5 Common Myths & Misconceptions Around PMS You Should Know About


Contributed by: Rachana Arya


PMS is a set of physical and mental symptoms that many women experience after ovulation and before their period begins. PMS is thought to occur in the days following ovulation because estrogen and progesterone levels drop rapidly if you are not pregnant. PMS symptoms fade within a few days of a woman’s period beginning, as hormone levels rise again.


Myth #1: PMS only affects girls age 18 and younger


The truth is that females of any age who are menstruating can experience PMS, PMS affects up to 75% of women during their reproductive years, however, only 20% to 40% of them have problems as a result. PMS symptoms can arise at any point between puberty and menopause, although it is most frequent among women in their late 20s to early 40s.


Myth #2: PMS symptoms are no big deal


While many PMS symptoms are minor and may be managed with over-the-counter pain medicines, some are near-debilitating symptoms. For example, premenstrual dysphoric disorder (PMDD) is an extreme form of PMS in which the experience of premenstrual symptoms is so debilitating that it can lead to rage, sadness, hopelessness, and even suicidal thoughts. PMDD is considered a psychiatric diagnosis rather than a gynecological one, necessitating a doctor’s help to cope with the symptoms.


Myth #3: Exercising has no effect on the emotional symptoms of PMS


PMS can make some women feel tired, which makes it difficult to exercise, but making an effort to stick to a regular workout regimen might help. Women who exercise on a daily basis have fewer mood-related symptoms and less severe physical symptoms of PMS. This is most likely due to endorphins, which are feel-good chemicals released by the body during exercise and stimulate positive emotions.


Myth #4: Toxic shock syndrome (TSS) is a sign and symptom of PMS


Toxic shock syndrome (TSS) is an uncommon ailment that isn’t linked to PMS, but it can be caused by superabsorbent tampons left in the vaginal area for more than eight hours, which can promote the bacteria that causes TSS.

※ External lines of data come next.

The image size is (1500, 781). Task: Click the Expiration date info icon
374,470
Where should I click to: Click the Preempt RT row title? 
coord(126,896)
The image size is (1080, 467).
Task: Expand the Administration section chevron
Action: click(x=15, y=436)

Myth #5: Any symptoms that occur before the period are directly related to PMS


This is a popular misconception. In reality, simply because a woman has premenstrual symptoms does not indicate she has PMS. Premenstrual syndrome is a medical diagnosis that encompasses a wide range of symptoms, both emotional and physical. While some people may suffer mild to moderate premenstrual symptoms, if they don’t have a substantial negative impact on a person’s life, they aren’t considered premenstrual symptoms.

PMS is not a one-size-fits-all experience; rather, each woman’s PMS symptoms are unique. It’s possible that your symptoms will alter over time.

PMS can cause physical symptoms such as:

Emotional or mental symptoms of PMS may include:

    • Irritability or hostile behavior
    • Tiredness and fatigue
    • Sleeping disorders 
    • Changes in appetite 
    • Food cravings
    • Trouble concentrating
    • Anxiety and depression
    • Feelings of sadness
    • Mood swings
    • Less interest in sex


How to know you have PMS

The basic steps are as follows:


Track your premenstrual timeline: Count back 14 days to the start of each period. The time between ovulation and the start of your period is generally the luteal phase.


Patterns to look for: Do you have any symptoms during the premenstrual period on a regular basis? Or are they spread out over the course of your cycle? Record each positive and negative symptom as you experience it. Make a note of how you feel both emotionally and physically each day.


Examine the severity: Are any of your symptoms severe enough to have an influence on your life? A moderate/severe case of PMS may be indicated by missing work or school. 

Identify variations: Keep track of multiple (not just one) menstrual cycles. This will aid in capturing variation from cycle to cycle.

Wrapping up

If you’re worried about how PMS is affecting you, talk to your healthcare practitioner to help you plan ahead to mitigate uncomfortable symptoms, and identifying triggers that exacerbate symptoms. Having all of this vital information can assist your healthcare provider give an accurate medical diagnosis of your premenstrual symptoms.